WHAT YOU NEED TO DO » Beginning at the line that holds "Militancia (216, 21)", restate each line exactly through the final line of the records. Include both of those lines.

MATERIALS PROVIDED »
=== Begin Enclosure ===
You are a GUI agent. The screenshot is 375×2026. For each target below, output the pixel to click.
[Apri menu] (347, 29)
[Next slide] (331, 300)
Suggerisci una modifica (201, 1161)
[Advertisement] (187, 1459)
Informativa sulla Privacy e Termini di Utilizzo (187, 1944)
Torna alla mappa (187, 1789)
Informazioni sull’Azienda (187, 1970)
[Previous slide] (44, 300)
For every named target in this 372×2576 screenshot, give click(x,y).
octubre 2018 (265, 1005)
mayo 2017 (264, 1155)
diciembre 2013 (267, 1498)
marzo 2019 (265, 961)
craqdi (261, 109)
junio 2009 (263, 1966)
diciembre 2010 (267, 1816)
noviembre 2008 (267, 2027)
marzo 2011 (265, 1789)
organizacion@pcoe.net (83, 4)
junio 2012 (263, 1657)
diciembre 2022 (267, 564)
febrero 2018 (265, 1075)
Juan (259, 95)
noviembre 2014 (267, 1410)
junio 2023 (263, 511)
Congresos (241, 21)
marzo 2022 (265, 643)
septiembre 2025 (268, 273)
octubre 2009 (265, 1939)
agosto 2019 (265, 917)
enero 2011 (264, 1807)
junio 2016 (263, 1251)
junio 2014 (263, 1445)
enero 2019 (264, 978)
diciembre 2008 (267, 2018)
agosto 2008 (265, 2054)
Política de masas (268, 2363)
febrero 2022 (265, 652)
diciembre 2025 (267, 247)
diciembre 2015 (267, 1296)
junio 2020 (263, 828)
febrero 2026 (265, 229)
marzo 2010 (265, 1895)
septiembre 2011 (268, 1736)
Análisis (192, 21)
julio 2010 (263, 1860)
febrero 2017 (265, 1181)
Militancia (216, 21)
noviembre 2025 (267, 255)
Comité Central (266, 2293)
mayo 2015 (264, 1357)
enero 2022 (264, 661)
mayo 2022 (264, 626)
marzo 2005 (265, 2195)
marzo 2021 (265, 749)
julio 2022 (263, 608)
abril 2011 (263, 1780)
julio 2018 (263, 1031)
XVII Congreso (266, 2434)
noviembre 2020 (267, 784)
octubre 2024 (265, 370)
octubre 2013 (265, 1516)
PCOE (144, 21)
=== End Enclosure ===
ANSWER TO THIS PROBLEM »
Militancia (216, 21)
noviembre 2025 (267, 255)
Comité Central (266, 2293)
mayo 2015 (264, 1357)
enero 2022 (264, 661)
mayo 2022 (264, 626)
marzo 2005 (265, 2195)
marzo 2021 (265, 749)
julio 2022 (263, 608)
abril 2011 (263, 1780)
julio 2018 (263, 1031)
XVII Congreso (266, 2434)
noviembre 2020 (267, 784)
octubre 2024 (265, 370)
octubre 2013 (265, 1516)
PCOE (144, 21)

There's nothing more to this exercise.